A Further Study of Unsupervised Pretraining for Transformer Based Speech Recognition
Dongwei Jiang , Wubo Li , Ruixiong Zhang , Miao Cao , Ne Luo , Yang Han , Wei Zou , Kun Han , and Xiangang Li
In IEEE International Conference on Acoustics, Speech and Signal Processing, ICASSP 2021, Toronto, ON, Canada, June 6-11, 2021, Nov 2021
Building a good speech recognition system usually requires large amounts of transcribed data, which is expensive to collect. To tackle this problem, many unsupervised pre-training methods have been proposed. Among these methods, Masked Predictive Coding achieved significant improvements on various speech recognition datasets with BERT-like Masked Reconstruction loss and Transformer backbone. However, many aspects of MPC have not been fully investigated. In this paper, we conduct a further study on MPC and focus on three important aspects: the effect of pre-training data speaking style, its extension on streaming model, and how to better transfer learned knowledge from pre-training stage to downstream tasks.
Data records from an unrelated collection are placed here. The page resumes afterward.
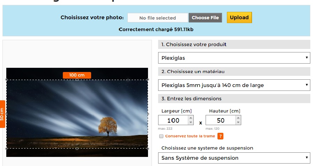Click the top-center crop handle
The image size is (318, 166).
pos(77,80)
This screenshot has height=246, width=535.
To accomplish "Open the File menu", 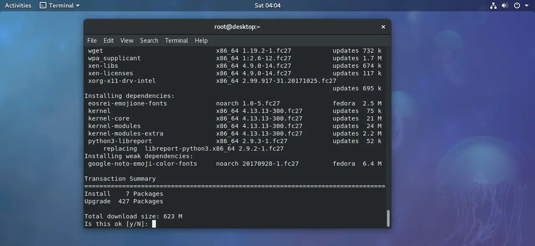I will pyautogui.click(x=92, y=40).
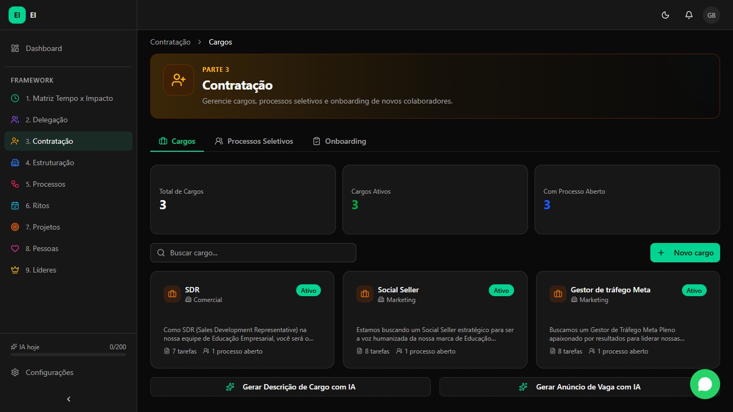The height and width of the screenshot is (412, 733).
Task: Click the crown icon beside Líderes
Action: point(15,270)
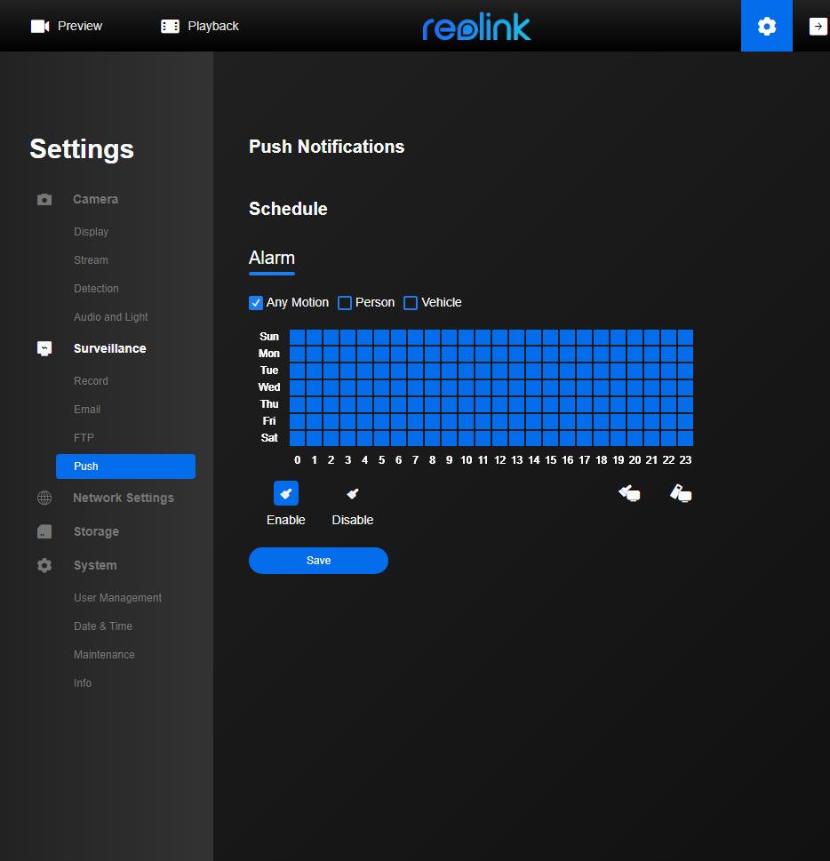The width and height of the screenshot is (830, 861).
Task: Open settings via the gear icon in top bar
Action: pyautogui.click(x=766, y=26)
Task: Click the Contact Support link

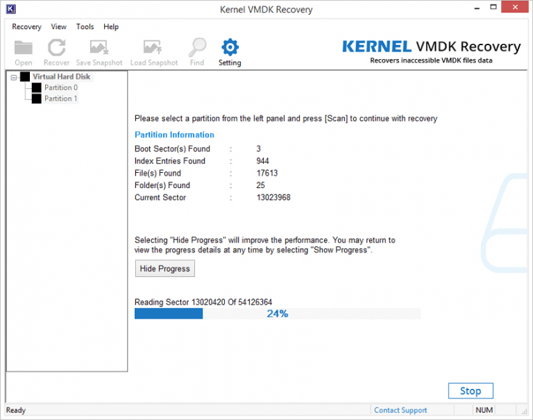Action: click(x=400, y=410)
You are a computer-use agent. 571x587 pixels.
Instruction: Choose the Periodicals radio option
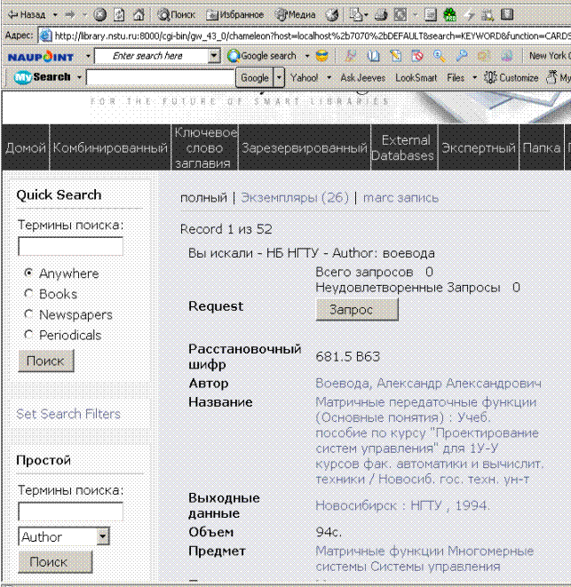tap(29, 335)

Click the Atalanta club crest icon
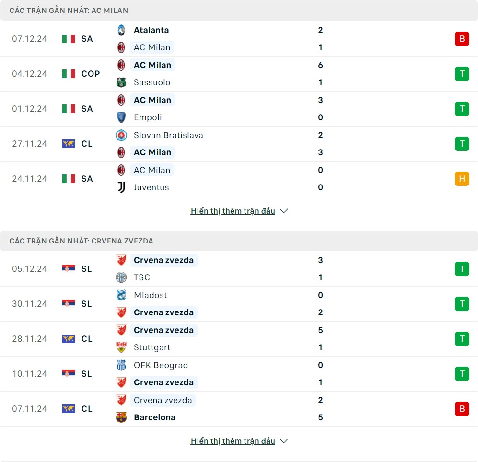(121, 30)
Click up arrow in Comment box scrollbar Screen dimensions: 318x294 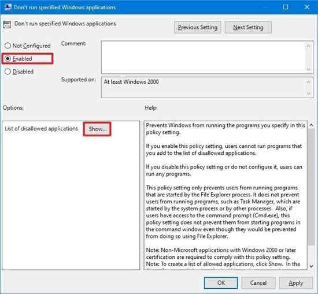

Experiments reveled that pre-training data with matching speaking style is more useful on downstream recognition tasks. A unified training objective with APC and MPC provided 8.46% relative error reduction on streaming model trained on HKUST. Also, the combination of target data adaption and layer-wise discriminative training helped the knowledge transfer of MPC, which achieved 3.99% relative error reduction on AISHELL over a strong baseline.